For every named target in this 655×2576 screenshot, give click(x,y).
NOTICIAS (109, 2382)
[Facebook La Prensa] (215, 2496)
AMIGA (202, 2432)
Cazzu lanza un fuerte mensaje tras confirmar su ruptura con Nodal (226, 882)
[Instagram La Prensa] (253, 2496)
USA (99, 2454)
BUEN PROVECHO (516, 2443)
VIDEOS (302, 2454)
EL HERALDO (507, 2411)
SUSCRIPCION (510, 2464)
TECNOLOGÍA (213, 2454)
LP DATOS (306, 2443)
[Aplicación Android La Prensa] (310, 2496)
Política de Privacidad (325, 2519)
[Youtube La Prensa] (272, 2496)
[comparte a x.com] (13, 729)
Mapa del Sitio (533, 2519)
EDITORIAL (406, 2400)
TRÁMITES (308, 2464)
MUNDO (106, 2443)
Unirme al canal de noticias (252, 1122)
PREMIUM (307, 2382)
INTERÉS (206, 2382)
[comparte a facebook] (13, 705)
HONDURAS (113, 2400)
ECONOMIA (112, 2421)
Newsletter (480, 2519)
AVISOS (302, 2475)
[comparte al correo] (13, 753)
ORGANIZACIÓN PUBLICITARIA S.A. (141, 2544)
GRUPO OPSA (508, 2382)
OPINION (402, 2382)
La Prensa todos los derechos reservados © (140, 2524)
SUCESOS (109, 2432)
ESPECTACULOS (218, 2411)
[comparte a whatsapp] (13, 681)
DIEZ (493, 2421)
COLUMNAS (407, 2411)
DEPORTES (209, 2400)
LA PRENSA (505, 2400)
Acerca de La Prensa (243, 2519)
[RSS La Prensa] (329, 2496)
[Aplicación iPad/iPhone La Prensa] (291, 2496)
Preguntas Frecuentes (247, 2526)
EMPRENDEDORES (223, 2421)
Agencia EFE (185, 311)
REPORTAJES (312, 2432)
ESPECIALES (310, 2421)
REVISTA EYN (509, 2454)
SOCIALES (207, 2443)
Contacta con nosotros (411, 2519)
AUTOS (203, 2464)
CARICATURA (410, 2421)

===============

-- EXERCISE REQUIREMENTS --
Scan the listing above, and wherever a line holds the word "comparte", copy it.

-- THE ANSWER --
[comparte a x.com] (13, 729)
[comparte a facebook] (13, 705)
[comparte al correo] (13, 753)
[comparte a whatsapp] (13, 681)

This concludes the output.